This symmetrical view of the God-world relation was further developed by Charles Hartshorne into the concept of process panentheism or "surrelativism." On this account, God is metaphysically limited by the world, since God cannot exist without a world, though God could coexist with another world than our present cosmos. Furthermore, even though God's actual being is affected by the indelible freedom of natural events, God is surpassing the world by God's eternal envisioning of all potentialities. These tenets of process theism differ not only from a classical substance theism, but also from the relational theism of Christian trinitarianism (panentheism 1) as well as from the romantic expressivism (panentheism 2). The differences may be stated as follows.
Strict (Dipolar) Panentheism, Defined
1. God cannot exist without generating a world, analogous to the way a soul cannot exist without a body; however, God can exist by embodying other worlds than our physical cosmos.
2. It is by a metaphysical necessity that God and world coexist and codetermine one another, so that God influences the world and temporal experiences flow into the actual nature of God; all that exists necessarily participates in divine life.
Qualified (Christian) Panentheism, Defined
1. While the world cannot exist without God, God could exist without a world; accordingly, the soul-body is at the most a useful metaphor for the intimacy of the God-world relation once the world is created out of divine love.
2. It is by divine grace that the world is codetermining God, so that temporale vents may influence God and creatures share the life of God; all that is redeemed participates in divine life.

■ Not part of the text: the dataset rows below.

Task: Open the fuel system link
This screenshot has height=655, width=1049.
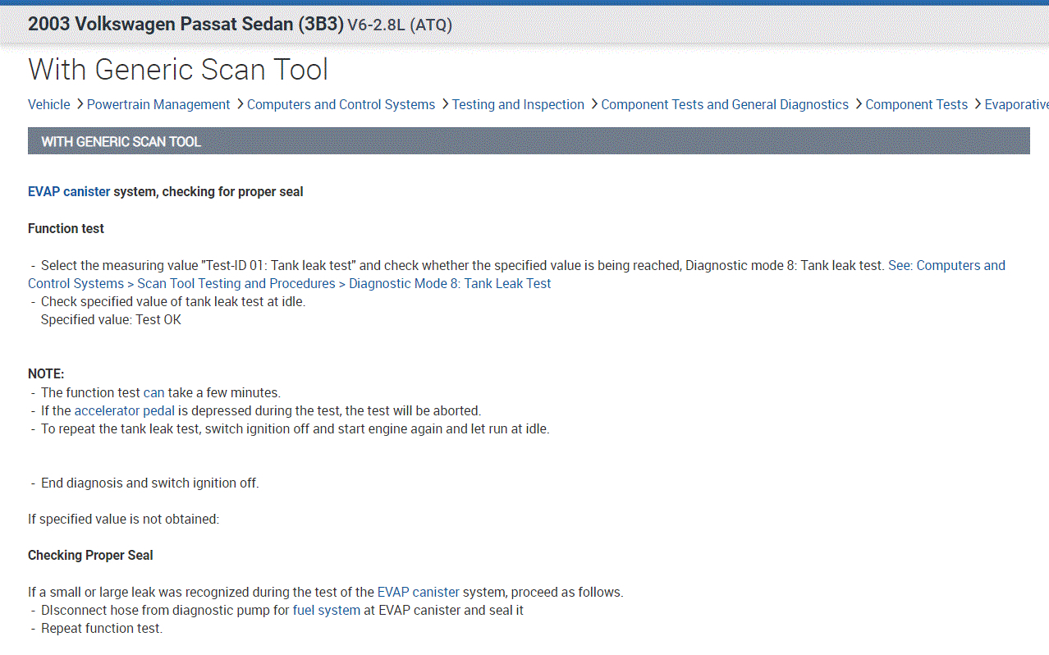Action: pos(326,610)
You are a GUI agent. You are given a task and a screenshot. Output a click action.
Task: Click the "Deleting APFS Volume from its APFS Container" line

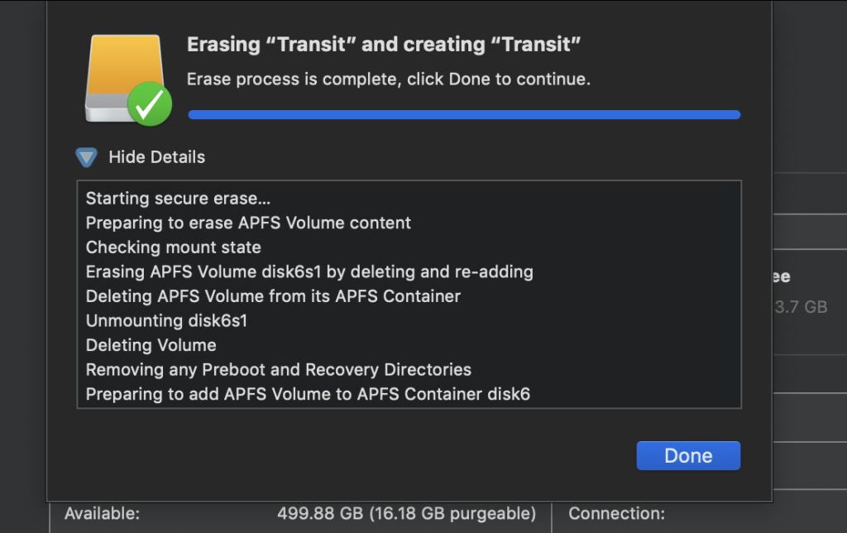click(x=273, y=296)
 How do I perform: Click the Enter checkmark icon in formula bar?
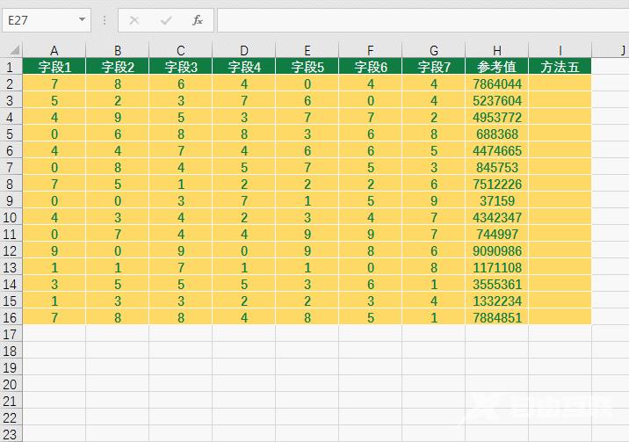166,19
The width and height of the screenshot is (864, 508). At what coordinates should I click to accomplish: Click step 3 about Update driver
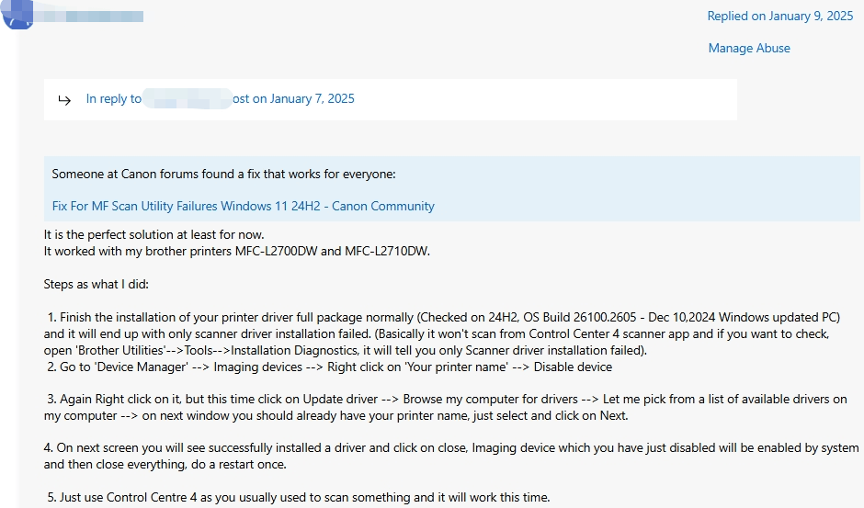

Defining panentheism as a distinct position, however, faces the problem of demarcation. What differentiates panentheism from classic tradition? Proponents of panentheism often claim it better articulates the immanence of God than classical theism. I believe, however, that this claim is unwarranted, for classical theism, even in the form of substance theism, entails a very strong doctrine of divine immanence. Hear the answer of Thomas Aquinas to the question "whether God exists in everything": "God exists in everything; not indeed as part of their substance or as an accident, but as an agent is present to that in which its action takes place.... Now since it is God's nature to exist, he it must be who properly causes existence in creatures, just as fire itself sets other things on fire.... So God must exist intimately in everything" (ST I 8 a 1). Thus the immanence of God in the creatures is indeed asserted by classical theism, since God is identified as the power to exist in and above all that exists. Without the creator becoming a creature ("part of their substance") and without God being an emergent property of the world (an "accident"), God creates the world as if from within. At this juncture Thomas is able to use both the body-soul metaphor and the container metaphor. In fact, Thomas is able to use panentheistic imagery, but he makes clear their metaphorical status: "That in which bodily things exist contains them, but immaterial thing s contain that in which they exist, as the soul contains the body. So God also contains things by existing in them. However, one does use the bodily metaphor and talk of everything being in God inasmuch as he contains them (ST I 8 a 1 ad secundum)." Thus the real demarcation line between panentheism and classic philosophical theism is neither the immanence of God nor the use of the metaphor of the world's being "in" God.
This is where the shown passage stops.